Collects hyperlinks from web pages and structures the data into a dataframe with the class names "datasource" and "web".

Usage

# S3 method for class 'web'
Collect(credential, pages = NULL, ..., writeToFile = FALSE, verbose = TRUE)

collect_web_hyperlinks(pages = NULL, writeToFile = FALSE, verbose = TRUE, ...)

Arguments

credential

A credential object generated from Authenticate with class name "web".

pages

Dataframe. Dataframe of web pages to crawl. The dataframe must have the columns page (character), type (character) and max_depth (integer). Each row is a seed web page to crawl, with the page value being the page URL. The type value is type of crawl as either "int", "ext" or "all", directing the crawler to follow only internal links, follow only external links (different domain to the seed page) or follow all links. The max_depth value determines how many levels of hyperlinks to follow from the seed site.

...

Additional parameters passed to function. Not used in this method.

writeToFile

Logical. Write collected data to file. Default is FALSE.

verbose

Logical. Output additional information.
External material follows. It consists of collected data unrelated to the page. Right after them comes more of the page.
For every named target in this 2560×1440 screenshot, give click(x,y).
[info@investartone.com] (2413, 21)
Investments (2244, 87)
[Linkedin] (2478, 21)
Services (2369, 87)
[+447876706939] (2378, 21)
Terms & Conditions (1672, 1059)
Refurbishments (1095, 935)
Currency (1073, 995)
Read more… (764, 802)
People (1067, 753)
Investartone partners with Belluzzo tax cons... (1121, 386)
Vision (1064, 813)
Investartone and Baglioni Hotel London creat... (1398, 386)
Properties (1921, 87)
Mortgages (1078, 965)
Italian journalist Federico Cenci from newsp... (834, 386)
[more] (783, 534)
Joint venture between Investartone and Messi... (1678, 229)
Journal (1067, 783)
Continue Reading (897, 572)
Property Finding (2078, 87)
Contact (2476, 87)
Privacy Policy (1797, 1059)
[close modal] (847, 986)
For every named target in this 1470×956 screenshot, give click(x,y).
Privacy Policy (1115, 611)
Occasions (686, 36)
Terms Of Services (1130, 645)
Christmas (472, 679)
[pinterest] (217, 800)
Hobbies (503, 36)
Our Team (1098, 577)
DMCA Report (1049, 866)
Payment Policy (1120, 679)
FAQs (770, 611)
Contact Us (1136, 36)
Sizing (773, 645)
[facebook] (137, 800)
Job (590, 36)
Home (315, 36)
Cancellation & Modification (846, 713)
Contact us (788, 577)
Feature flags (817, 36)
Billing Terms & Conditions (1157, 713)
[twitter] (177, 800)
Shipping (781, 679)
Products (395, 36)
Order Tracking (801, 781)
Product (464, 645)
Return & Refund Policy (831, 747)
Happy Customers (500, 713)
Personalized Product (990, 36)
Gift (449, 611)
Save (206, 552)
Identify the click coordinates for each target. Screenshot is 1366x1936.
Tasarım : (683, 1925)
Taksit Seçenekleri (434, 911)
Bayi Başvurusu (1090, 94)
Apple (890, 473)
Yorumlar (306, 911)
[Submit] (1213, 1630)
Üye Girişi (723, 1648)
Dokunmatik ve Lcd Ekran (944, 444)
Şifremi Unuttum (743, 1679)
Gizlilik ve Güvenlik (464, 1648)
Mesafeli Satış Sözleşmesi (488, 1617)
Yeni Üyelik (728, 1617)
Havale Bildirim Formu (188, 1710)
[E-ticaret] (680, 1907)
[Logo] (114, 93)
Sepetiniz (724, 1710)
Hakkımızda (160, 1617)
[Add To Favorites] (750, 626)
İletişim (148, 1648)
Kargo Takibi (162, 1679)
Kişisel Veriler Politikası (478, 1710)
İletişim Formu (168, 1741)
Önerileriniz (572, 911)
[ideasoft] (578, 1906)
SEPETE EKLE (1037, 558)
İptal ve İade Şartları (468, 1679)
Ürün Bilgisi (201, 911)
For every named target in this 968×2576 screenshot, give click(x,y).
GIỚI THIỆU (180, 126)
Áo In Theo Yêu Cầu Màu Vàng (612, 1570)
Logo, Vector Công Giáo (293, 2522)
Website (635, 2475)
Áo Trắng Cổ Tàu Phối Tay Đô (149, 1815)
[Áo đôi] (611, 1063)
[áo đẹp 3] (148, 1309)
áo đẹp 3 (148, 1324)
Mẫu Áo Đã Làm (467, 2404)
Default is TRUE.

Value

A tibble object with class names "datasource" and "web".

Examples

if (FALSE) { # \dontrun{
pages <- tibble::tibble(page = c("http://vosonlab.net",
                                 "https://rsss.cass.anu.edu.au"),
                        type = c("int", "all"),
                        max_depth = c(2, 2))

webData <- webAuth |>
  Collect(pages, writeToFile = TRUE)
} # }